La montée des BRICS est une réaction à un système de domination qui n'a plus de raison d'être. En créant la globalisation, les USA et les Occidentaux ont eux-mêmes fabriqué leurs remplaçants. La Chine n'a aujourd'hui plus besoin des technologies occidentales. On peut même dire qu'aujourd'hui le rapport de force scientifique et technique s'est inversé. La seule chose qui permet encore aux USA de dominer est la finance et encore leur dollar qui sert de monnaie de réserve internationale. Mais il y a un énorme problème dont nous avons souvent parlé sur ce blog. La Chine a construit un système fondé sur les exportations et non sur un équilibre entre la production et la demande intérieure. La crise globale actuelle tient donc à deux gros facteurs. D'un côté les USA ne maîtrisent plus la globalisation, croulent sous les déficits commerciaux malgré leur nouvelle production énergétique, et paniquent face à la nouvelle puissance industrielle dominante. Ils essaient donc de rapatrier des productions sur des terres qu'ils contrôlent. Cependant, ils craignent les effets inflationnistes que cela pourrait engendrer. Donc ils ne réindustrialisent pas aux USA directement, mais sur des pays dominés comme le Mexique. Le protectionnisme actuel des USA s'explique ainsi. Il s'agit de nuire à la Chine et de favoriser les délocalisations vers les pays dominés ou « amis ».

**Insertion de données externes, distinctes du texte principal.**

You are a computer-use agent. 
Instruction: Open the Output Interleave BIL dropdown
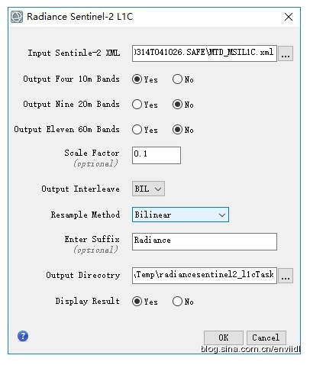coord(148,189)
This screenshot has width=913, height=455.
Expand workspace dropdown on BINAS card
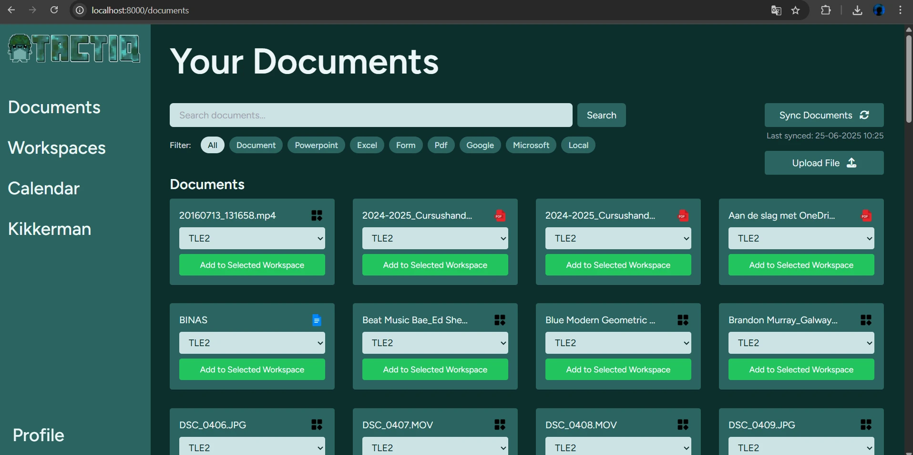point(252,343)
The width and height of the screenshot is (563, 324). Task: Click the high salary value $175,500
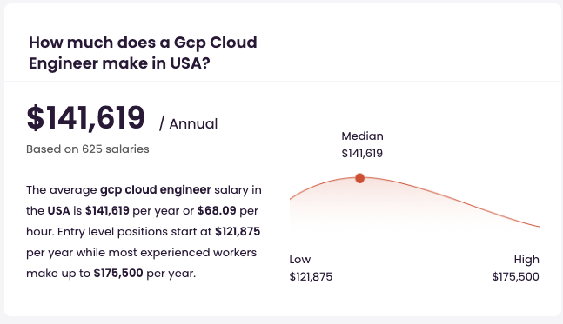pos(516,277)
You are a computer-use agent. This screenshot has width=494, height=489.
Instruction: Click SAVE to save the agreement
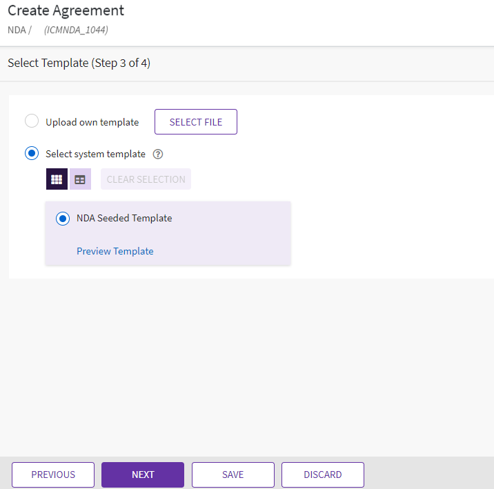[233, 475]
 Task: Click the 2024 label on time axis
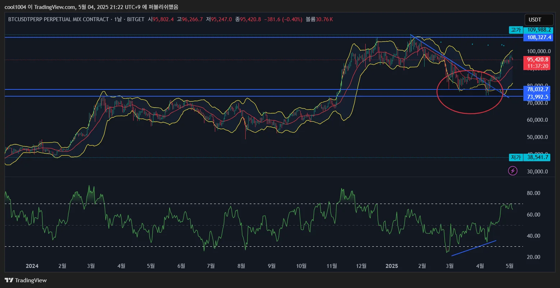point(32,266)
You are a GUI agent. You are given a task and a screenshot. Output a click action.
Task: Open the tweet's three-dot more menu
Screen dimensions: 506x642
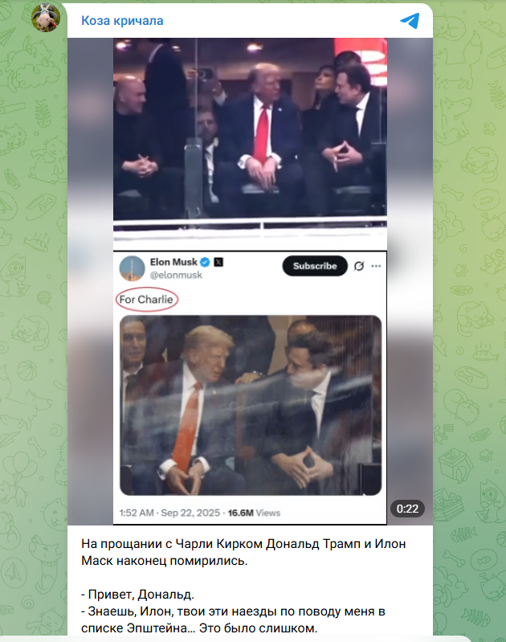pyautogui.click(x=376, y=266)
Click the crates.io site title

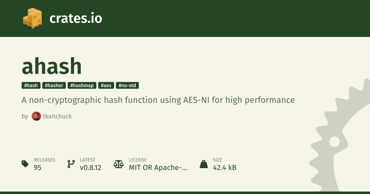pyautogui.click(x=76, y=18)
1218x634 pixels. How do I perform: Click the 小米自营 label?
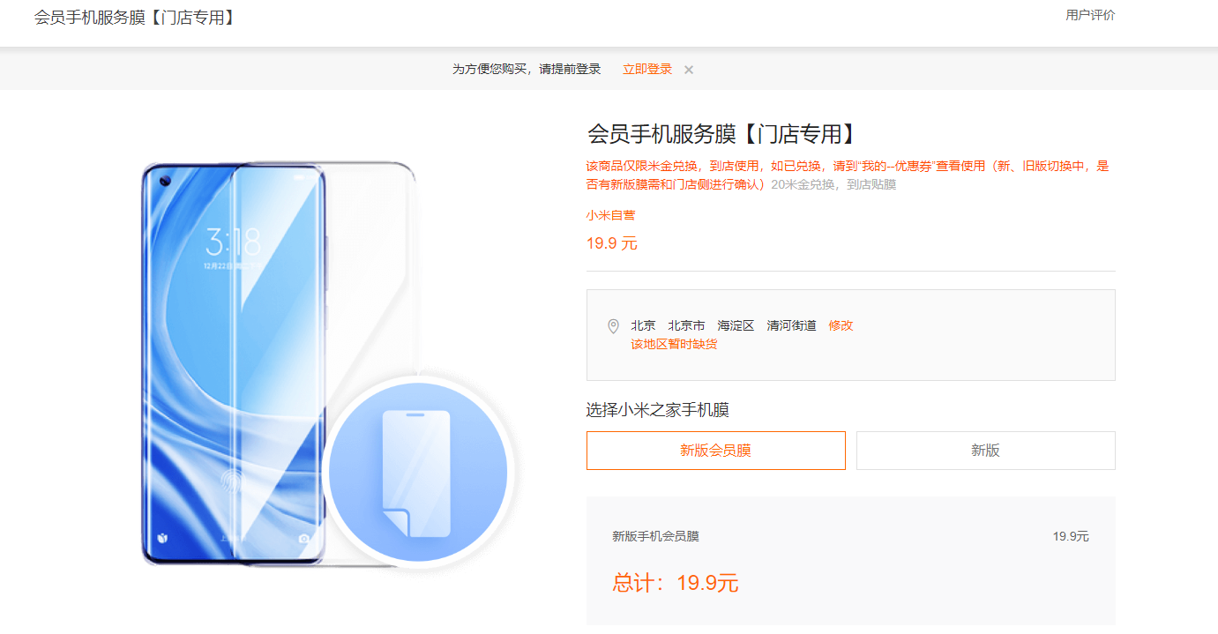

Mais de l'autre côté, la Chine entre en déflation à cause de sa surproduction et de l'incapacité de la planète à absorber sa production. La Chine se retrouve un peu dans la situation des USA en 1945, mais sans en avoir conscience. Elle cherche malheureusement toujours à compenser sa surproduction par des exportations, ce qui mécaniquement entraînera des réactions d'hostilité des pays qui ne peuvent accepter d'accumuler indéfiniment des déficits avec eux. Et au milieu de tout ça, on voit l'Europe sans tête qui fait des politiques économiques coincer dans les illusions du modèle libéral des années 70-80 avec en plus des idioties en matière de politiques énergétiques qui aggrave encore la situation du continent.